In just one month, Texas schools are still on track to re-open with face-to-face instruction, despite growing coronavirus case counts state-wide. Lauren Smith, President of the Lubbock Educators Association says the situation is changing rapidly.

“Things are very different from 4 weeks ago when we started putting plans in place. We have to be honest with what we can do, but we also have to keep our people safe as much as possible,” she said.

Last week, the Texas School Alliance, which represents 40 of the largest districts in the state including Lubbock ISD, penned a letter to the governor and Commissioner Mike Morath.


In it, they ask for school funding to be protected even if in-person attendance is low due to COVID-19.
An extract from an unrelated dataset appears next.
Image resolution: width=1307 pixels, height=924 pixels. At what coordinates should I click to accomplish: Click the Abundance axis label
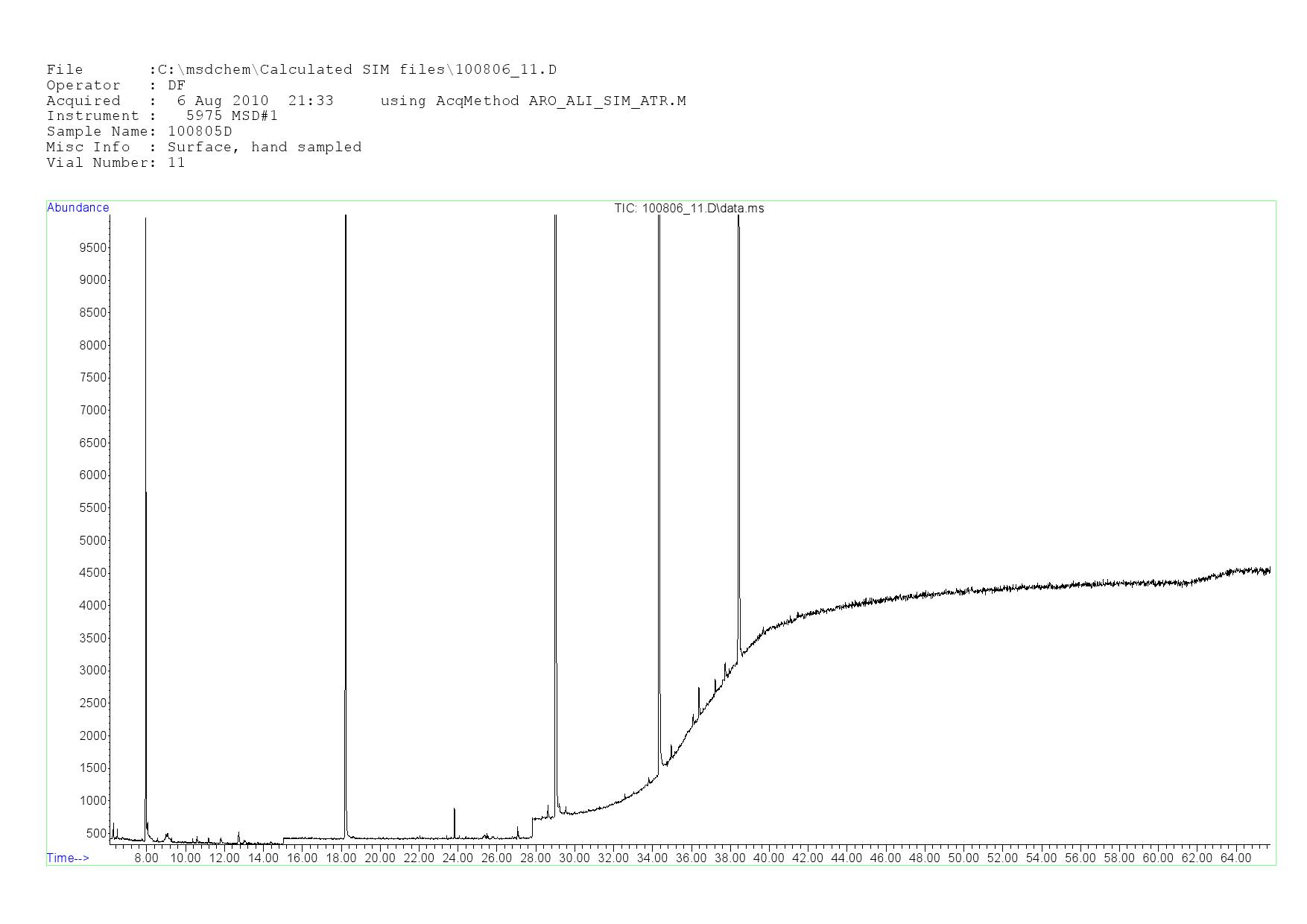coord(77,208)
“I worry if they do take away funding or reduce funding, because this and this and this is not met, I worry that that’s really going to impact our communities, and our students and our families,” Smith said.

Lack of funding could mean budget cuts and  job insecurity for educators.

“I think that teachers really stepped up to the plate in the Spring and I think that maybe that’s kind of being forgotten a little bit,” Smith said.

On Monday summer school starts for Lubbock ISD.

Smith, who is also a second grade teacher at Whiteside Elementary, will be back in the classroom for the first time since mid-March.

“I’m so excited to see these students, I know that a teacher’s influence is very impactful on reading, and writing and math and all those things,” she said. She’s expecting only about 8 students.”It’s going to be really a really telling trial run to say, okay ‘this worked’ and ‘this absolutely did not work,'” she said.

The letter from the Alliance also highly encourages the state to allow districts to offer online-only classes at the start of the school year.  The first day of school for Lubbock ISD is scheduled for August 17.